### [Directive]
Please reproduce the data below with "Select" swapped for "Choose" and everything else unchanged. Leave the pictures out of your answer.

### [Source records]
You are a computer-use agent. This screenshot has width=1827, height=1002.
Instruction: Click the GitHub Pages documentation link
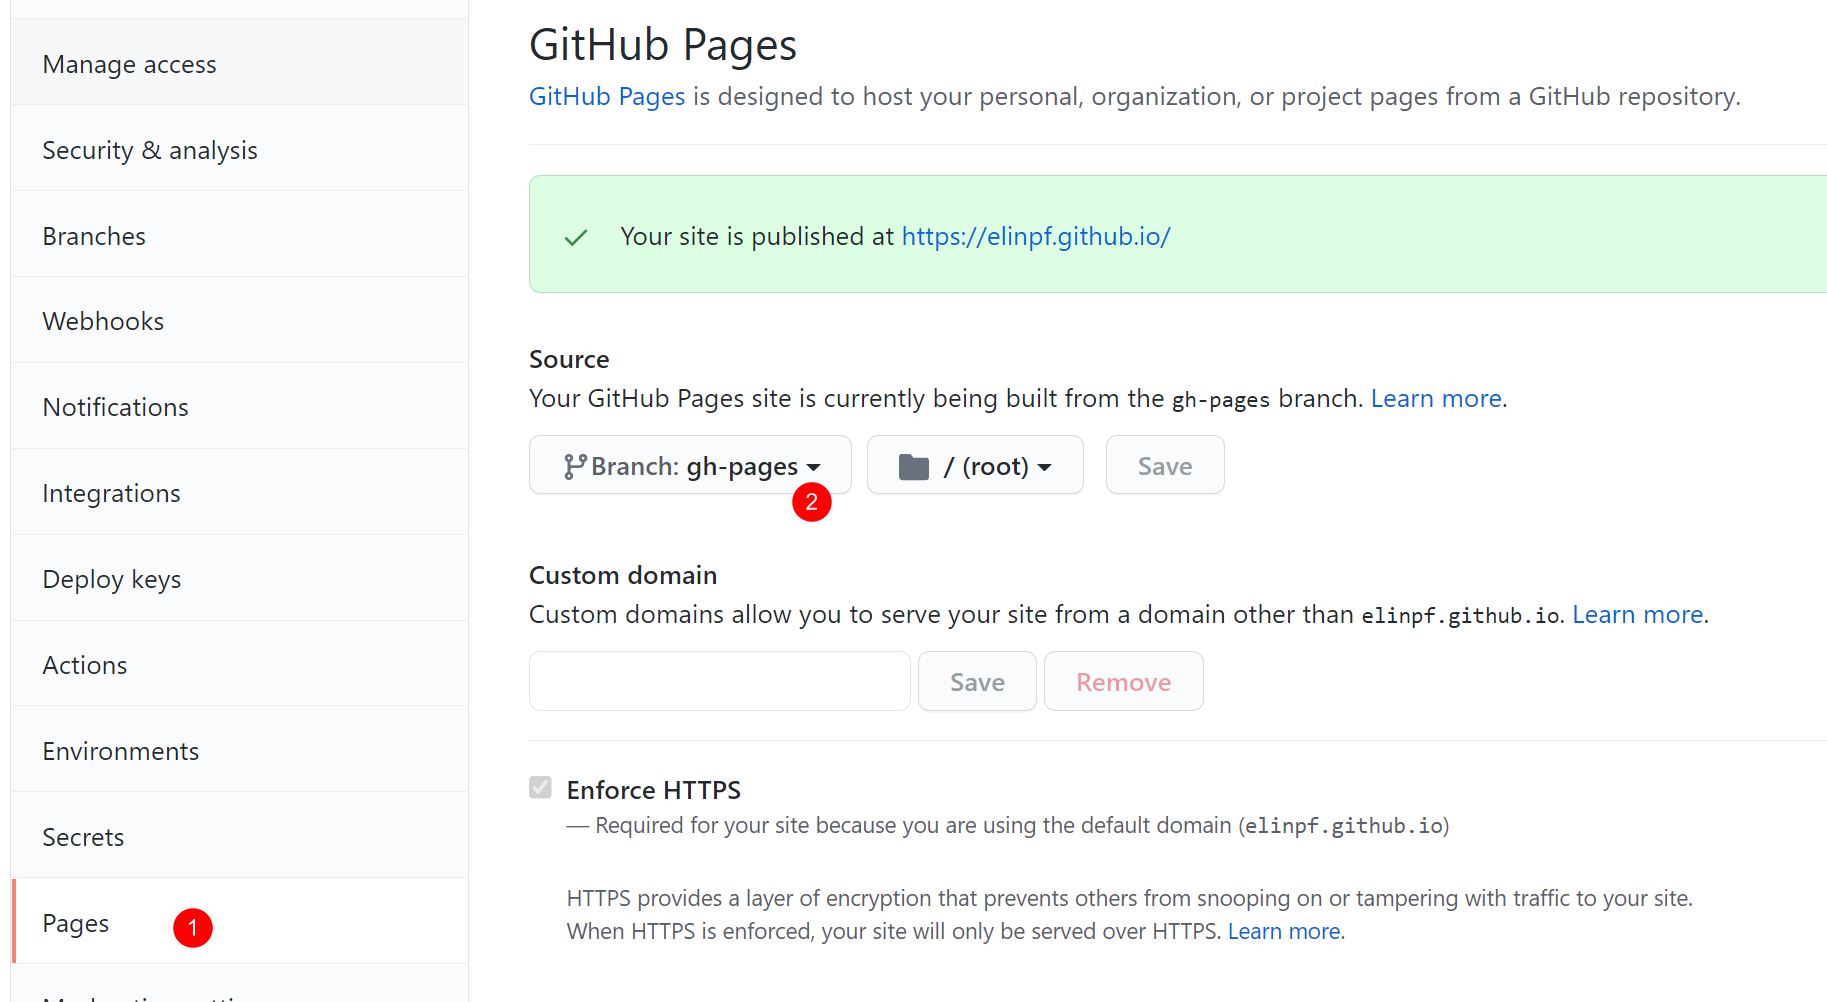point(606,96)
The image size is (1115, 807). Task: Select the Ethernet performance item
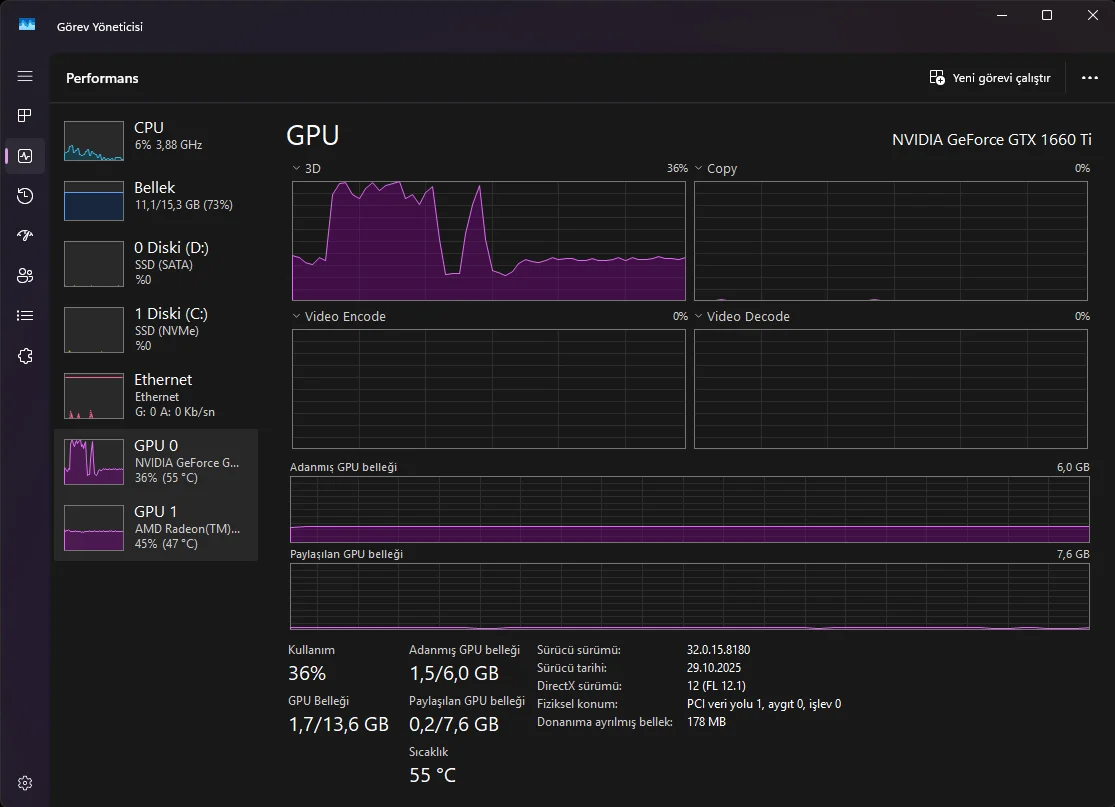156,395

### [Exercise output]
You are a computer-use agent. This screenshot has width=1827, height=1002.
Instruction: Click the GitHub Pages documentation link
point(606,96)
The image size is (1115, 807). Task: Choose the Ethernet performance item
156,395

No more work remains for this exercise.